* kan.li...@intel.com <kan.li...@intel.com> wrote:

> The latency is the time cost of __machine__synthesize_threads or
> its multithreading replacement, record__multithread_synthesize.
> 
> Original:              original single thread synthesize
> With patch(not merge): multithread synthesize without final file merge
>                        (intermediate results for scalability measurement)
> With patch(merge):     multithread synthesize with file merge
>                        (final result)
> 
> - Latency on Knights Mill (272 CPUs)
> 
> Original(s)   With patch(not merge)(s)        With patch(merge)(s)
> 12.7          6.6                             7.76
> 
> - Latency on Skylake server (192 CPUs)
> 
> Original(s)   With patch(not merge)(s)        With patch(merge)(s)
> 0.34          0.21                            0.23

Ok, I think I mis-understood some aspects of the patch series.

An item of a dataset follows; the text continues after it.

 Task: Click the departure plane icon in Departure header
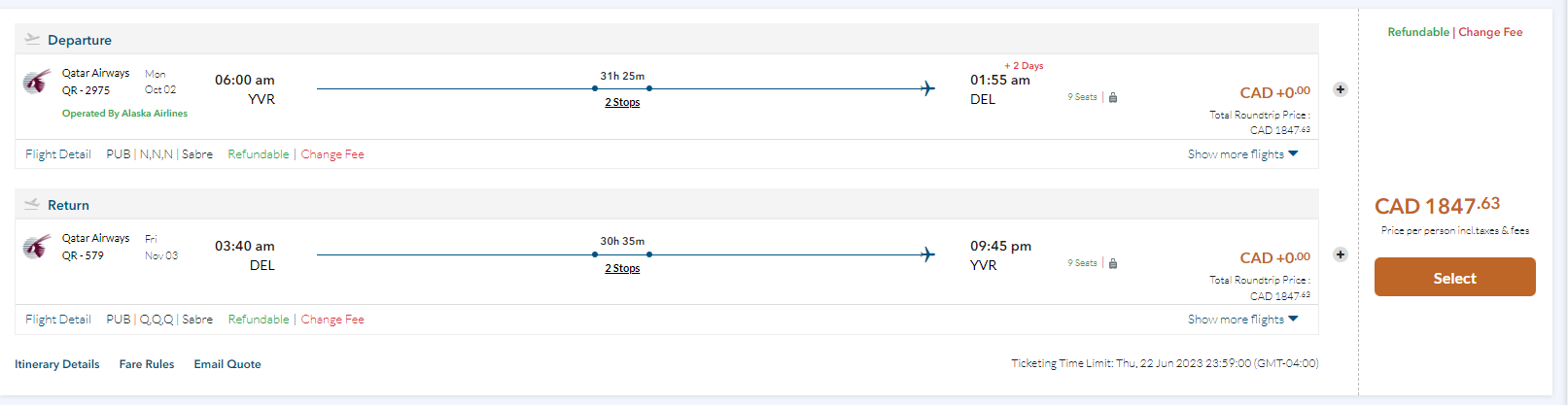(x=32, y=40)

It multi-threads a certain stage of processing (synthesizing), but not the 
_whole_ 
process of recording events, right?

So I'm wondering, in the context of 'perf record -a' and 'perf top' 
CPU-granular 
profiling at least (but maybe also in the context of inherited workload 'perf 
record' profiling), could we simply record with per-CPU recording threads 
created 
early on, which would record into the percpu files quite naturally, which would 
also offer natural multithreading of any 'synthesizing' steps later on?

I.e. instead of multithreading perf record piecemeal wise, why not multithread 
it 
all - and win big in terms of scalable, low overhead profiling?